Convert the part of the records that opens with the line containing "coordinates (846, 40)." and closes with the line containing "deltager-name: 4 hold is" into a Markdown table, leaving out blank lines. Use the column headers "Row" for the row number and "Line" for the line.
=== Records for the exercise ===
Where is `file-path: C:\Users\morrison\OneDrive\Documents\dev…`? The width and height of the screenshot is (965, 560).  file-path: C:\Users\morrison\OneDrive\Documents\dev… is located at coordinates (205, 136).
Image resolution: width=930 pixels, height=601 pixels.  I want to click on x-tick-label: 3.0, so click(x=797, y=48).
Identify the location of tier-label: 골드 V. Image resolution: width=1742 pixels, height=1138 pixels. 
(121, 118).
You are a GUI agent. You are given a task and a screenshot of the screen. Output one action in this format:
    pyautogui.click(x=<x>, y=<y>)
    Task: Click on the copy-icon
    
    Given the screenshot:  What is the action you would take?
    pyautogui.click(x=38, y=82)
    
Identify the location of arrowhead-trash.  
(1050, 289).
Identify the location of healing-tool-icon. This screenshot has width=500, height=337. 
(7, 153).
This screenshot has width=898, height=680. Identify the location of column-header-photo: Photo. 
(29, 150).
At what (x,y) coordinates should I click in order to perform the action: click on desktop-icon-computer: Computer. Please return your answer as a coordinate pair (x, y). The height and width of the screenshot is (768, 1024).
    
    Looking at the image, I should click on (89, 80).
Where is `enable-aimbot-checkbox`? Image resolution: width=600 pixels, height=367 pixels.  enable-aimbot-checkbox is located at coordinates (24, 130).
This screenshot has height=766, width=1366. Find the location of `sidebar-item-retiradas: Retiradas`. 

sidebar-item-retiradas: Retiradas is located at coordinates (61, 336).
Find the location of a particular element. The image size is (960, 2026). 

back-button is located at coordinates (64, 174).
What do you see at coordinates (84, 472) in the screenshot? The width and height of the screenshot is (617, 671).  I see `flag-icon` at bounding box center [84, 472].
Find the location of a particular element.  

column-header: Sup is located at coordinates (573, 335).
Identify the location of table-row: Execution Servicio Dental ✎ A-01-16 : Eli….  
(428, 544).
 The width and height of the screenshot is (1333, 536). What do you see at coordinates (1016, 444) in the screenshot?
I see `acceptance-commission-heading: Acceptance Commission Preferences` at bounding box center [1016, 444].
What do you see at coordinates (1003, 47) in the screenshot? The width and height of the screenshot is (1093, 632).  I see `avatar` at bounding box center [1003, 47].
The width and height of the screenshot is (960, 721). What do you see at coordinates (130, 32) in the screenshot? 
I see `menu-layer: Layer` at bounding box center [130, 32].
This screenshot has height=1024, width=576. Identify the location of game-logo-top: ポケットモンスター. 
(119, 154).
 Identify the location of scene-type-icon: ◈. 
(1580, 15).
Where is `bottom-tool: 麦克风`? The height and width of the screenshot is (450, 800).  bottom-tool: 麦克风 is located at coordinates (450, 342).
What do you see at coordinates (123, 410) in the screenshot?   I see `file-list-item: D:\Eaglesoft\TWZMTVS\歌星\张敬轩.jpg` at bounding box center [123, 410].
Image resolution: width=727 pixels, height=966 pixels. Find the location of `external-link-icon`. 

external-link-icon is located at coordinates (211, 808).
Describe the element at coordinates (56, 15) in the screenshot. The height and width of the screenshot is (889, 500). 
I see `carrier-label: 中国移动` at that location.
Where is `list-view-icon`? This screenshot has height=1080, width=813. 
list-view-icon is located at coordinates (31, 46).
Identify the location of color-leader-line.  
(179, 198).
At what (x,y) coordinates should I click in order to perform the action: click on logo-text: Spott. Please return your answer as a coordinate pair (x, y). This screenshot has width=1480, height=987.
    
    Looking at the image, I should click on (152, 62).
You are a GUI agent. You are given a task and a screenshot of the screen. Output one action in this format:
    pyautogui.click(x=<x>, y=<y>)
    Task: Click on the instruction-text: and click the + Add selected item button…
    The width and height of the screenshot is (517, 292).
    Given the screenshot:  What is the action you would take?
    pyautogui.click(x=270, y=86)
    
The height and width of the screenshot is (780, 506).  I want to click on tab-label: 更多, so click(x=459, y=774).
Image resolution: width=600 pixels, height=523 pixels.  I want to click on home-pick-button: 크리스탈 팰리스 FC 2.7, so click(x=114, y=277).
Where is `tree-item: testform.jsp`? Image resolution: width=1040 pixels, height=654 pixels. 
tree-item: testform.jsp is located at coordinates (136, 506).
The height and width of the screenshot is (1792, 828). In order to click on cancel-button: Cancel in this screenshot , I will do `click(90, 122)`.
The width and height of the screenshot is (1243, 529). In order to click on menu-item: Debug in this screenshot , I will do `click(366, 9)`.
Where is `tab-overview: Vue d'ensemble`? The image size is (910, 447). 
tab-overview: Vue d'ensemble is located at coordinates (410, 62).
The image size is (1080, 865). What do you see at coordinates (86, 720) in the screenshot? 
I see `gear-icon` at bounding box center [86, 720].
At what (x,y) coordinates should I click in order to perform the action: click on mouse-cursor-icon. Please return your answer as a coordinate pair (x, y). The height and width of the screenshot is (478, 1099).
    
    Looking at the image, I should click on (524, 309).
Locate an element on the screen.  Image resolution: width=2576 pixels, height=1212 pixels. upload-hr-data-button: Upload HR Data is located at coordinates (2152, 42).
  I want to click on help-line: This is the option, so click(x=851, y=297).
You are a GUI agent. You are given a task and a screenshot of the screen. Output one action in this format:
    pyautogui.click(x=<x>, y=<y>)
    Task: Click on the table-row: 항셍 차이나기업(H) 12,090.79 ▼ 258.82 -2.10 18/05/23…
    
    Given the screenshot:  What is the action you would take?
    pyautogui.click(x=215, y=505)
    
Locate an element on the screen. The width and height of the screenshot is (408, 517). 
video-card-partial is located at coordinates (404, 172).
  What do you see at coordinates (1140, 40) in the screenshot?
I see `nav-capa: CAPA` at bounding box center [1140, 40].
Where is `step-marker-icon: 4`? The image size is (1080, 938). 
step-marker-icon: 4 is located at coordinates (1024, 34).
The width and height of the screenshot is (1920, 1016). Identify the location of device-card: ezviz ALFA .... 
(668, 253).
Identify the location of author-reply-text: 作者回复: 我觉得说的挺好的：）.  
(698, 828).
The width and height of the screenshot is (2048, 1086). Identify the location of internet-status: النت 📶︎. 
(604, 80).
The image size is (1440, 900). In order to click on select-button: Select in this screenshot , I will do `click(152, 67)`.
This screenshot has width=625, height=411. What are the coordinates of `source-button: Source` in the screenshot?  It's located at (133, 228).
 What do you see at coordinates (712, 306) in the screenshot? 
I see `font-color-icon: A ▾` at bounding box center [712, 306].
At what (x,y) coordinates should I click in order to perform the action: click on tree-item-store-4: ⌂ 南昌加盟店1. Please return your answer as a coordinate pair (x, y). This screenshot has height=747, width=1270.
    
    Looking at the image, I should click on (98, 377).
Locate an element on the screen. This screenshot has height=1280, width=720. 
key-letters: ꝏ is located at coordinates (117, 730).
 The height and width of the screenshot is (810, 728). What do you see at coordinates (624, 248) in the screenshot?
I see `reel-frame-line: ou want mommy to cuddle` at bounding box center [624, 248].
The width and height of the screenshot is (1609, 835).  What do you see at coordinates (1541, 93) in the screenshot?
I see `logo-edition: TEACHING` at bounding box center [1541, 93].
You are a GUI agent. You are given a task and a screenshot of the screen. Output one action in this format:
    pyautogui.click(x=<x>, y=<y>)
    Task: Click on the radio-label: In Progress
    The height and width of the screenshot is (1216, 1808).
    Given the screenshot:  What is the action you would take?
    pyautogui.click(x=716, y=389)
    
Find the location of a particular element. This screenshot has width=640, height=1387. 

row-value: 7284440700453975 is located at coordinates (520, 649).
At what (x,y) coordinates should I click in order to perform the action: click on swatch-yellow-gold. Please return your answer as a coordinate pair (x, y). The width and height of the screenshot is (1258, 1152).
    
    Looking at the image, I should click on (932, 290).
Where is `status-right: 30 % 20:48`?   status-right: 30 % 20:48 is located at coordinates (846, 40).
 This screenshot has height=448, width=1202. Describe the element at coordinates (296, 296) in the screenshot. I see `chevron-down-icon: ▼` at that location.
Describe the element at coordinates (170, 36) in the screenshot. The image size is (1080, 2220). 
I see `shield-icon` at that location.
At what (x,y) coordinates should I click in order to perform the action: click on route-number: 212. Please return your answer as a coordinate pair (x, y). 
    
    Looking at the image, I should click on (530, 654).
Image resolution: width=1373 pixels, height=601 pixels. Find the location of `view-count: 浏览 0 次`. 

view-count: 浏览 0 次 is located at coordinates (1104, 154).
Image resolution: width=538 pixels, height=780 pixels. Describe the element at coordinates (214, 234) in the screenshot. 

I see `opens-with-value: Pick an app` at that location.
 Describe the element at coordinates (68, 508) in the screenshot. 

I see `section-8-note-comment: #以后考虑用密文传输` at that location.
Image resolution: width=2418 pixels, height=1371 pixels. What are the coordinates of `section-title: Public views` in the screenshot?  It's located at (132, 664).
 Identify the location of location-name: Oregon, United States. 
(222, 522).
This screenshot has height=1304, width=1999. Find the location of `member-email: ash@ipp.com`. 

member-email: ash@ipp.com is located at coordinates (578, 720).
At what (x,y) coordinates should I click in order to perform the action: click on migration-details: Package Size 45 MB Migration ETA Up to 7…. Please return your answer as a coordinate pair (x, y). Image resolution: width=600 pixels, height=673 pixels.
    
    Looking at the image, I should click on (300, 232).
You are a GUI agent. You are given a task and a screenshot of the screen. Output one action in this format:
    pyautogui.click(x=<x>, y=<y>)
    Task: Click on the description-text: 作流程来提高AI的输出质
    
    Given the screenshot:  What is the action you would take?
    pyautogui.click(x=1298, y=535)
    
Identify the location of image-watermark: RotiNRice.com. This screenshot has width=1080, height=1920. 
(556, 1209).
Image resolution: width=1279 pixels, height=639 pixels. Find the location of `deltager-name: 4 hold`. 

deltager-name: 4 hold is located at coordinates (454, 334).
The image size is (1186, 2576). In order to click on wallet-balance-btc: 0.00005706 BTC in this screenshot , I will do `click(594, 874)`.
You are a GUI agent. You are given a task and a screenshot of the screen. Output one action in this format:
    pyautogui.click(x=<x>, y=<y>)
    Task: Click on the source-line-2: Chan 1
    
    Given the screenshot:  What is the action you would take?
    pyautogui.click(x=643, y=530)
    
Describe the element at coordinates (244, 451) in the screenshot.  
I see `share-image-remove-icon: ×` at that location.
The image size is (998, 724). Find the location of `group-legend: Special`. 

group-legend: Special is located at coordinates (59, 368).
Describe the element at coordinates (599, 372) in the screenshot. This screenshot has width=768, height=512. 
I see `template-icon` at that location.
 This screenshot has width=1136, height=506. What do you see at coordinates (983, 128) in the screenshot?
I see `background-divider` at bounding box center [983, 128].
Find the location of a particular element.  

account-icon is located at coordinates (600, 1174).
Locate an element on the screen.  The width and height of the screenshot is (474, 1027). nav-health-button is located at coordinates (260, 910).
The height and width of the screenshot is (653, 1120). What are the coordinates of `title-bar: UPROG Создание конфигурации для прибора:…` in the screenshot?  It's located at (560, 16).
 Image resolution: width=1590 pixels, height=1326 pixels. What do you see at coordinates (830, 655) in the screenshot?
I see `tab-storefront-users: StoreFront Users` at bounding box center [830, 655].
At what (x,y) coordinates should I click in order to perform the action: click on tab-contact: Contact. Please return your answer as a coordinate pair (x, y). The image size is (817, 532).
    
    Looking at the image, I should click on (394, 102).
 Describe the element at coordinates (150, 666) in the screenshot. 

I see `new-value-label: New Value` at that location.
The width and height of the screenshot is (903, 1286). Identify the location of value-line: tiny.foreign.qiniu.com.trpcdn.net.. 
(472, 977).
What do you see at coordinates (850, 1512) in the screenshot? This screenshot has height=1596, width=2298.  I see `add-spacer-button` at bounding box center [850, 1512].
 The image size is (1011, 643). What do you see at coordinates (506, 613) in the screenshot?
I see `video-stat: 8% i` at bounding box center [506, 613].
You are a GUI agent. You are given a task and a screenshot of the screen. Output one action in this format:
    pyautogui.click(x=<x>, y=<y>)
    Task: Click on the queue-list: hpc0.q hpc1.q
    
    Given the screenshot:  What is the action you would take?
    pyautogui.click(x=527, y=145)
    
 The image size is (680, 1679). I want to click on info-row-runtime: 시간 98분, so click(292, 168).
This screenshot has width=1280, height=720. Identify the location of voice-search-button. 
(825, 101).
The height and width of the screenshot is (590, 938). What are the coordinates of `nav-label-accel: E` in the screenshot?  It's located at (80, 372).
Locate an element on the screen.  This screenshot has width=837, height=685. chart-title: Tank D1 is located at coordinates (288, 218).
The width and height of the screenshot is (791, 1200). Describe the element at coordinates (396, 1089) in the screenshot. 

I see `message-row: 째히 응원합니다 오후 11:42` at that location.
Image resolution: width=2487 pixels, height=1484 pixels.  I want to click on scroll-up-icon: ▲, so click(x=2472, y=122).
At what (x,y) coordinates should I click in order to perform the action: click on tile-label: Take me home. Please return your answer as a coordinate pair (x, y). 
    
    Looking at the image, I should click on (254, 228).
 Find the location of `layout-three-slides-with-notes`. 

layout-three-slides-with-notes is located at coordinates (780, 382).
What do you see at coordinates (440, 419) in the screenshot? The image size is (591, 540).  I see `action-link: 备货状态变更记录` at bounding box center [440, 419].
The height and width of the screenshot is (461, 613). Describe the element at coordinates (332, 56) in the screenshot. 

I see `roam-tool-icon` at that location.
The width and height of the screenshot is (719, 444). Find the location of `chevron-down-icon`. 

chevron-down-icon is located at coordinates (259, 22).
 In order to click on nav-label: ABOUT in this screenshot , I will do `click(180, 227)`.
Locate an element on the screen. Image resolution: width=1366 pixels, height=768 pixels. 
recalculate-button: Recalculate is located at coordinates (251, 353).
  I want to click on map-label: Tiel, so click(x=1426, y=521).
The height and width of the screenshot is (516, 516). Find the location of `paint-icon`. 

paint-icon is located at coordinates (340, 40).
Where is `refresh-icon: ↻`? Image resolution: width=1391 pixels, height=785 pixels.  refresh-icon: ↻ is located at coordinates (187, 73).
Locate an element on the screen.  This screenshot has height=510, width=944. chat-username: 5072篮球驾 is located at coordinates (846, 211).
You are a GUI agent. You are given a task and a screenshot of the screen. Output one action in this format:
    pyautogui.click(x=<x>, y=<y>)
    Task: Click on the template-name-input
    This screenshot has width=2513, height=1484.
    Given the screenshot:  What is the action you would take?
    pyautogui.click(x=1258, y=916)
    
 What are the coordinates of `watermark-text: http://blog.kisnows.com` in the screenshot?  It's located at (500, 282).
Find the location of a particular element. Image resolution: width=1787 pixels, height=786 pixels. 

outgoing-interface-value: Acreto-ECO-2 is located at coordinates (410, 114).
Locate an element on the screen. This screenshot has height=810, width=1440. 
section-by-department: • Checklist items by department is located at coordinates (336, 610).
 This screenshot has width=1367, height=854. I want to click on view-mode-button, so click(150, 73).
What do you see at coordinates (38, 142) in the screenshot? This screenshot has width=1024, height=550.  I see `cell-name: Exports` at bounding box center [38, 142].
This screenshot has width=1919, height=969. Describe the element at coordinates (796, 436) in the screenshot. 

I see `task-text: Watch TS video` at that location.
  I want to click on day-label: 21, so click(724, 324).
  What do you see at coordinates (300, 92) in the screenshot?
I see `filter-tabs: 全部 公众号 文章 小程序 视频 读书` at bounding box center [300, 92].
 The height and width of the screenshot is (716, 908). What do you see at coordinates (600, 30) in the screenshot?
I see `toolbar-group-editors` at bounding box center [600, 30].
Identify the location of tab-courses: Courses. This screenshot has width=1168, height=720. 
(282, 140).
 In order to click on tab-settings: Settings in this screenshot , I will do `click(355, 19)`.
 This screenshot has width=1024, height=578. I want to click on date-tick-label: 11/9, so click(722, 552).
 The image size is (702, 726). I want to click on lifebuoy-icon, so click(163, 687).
===
## [Response box]
| Row | Line |
|---|---|
| 1 | Where is `status-right: 30 % 20:48`?   status-right: 30 % 20:48 is located at coordinates (846, 40). |
| 2 |  This screenshot has height=448, width=1202. Describe the element at coordinates (296, 296) in the screenshot. I see `chevron-down-icon: ▼` at that location. |
| 3 | Describe the element at coordinates (170, 36) in the screenshot. The image size is (1080, 2220).  |
| 4 | I see `shield-icon` at that location. |
| 5 | At what (x,y) coordinates should I click in order to perform the action: click on route-number: 212. Please return your answer as a coordinate pair (x, y).  |
| 6 |     Looking at the image, I should click on (530, 654). |
| 7 | Image resolution: width=1373 pixels, height=601 pixels. Find the location of `view-count: 浏览 0 次`.  |
| 8 | view-count: 浏览 0 次 is located at coordinates (1104, 154). |
| 9 | Image resolution: width=538 pixels, height=780 pixels. Describe the element at coordinates (214, 234) in the screenshot.  |
| 10 | I see `opens-with-value: Pick an app` at that location. |
| 11 |  Describe the element at coordinates (68, 508) in the screenshot.  |
| 12 | I see `section-8-note-comment: #以后考虑用密文传输` at that location. |
| 13 | Image resolution: width=2418 pixels, height=1371 pixels. What are the coordinates of `section-title: Public views` in the screenshot?  It's located at (132, 664). |
| 14 |  Identify the location of location-name: Oregon, United States.  |
| 15 | (222, 522). |
| 16 | This screenshot has height=1304, width=1999. Find the location of `member-email: ash@ipp.com`.  |
| 17 | member-email: ash@ipp.com is located at coordinates (578, 720). |
| 18 | At what (x,y) coordinates should I click in order to perform the action: click on migration-details: Package Size 45 MB Migration ETA Up to 7…. Please return your answer as a coordinate pair (x, y). Image resolution: width=600 pixels, height=673 pixels. |
| 19 |     Looking at the image, I should click on (300, 232). |
| 20 | You are a GUI agent. You are given a task and a screenshot of the screen. Output one action in this format: |
| 21 |     pyautogui.click(x=<x>, y=<y>) |
| 22 |     Task: Click on the description-text: 作流程来提高AI的输出质 |
| 23 |     Given the screenshot:  What is the action you would take? |
| 24 |     pyautogui.click(x=1298, y=535) |
| 25 | Identify the location of image-watermark: RotiNRice.com. This screenshot has width=1080, height=1920.  |
| 26 | (556, 1209). |
| 27 | Image resolution: width=1279 pixels, height=639 pixels. Find the location of `deltager-name: 4 hold`.  |
| 28 | deltager-name: 4 hold is located at coordinates (454, 334). |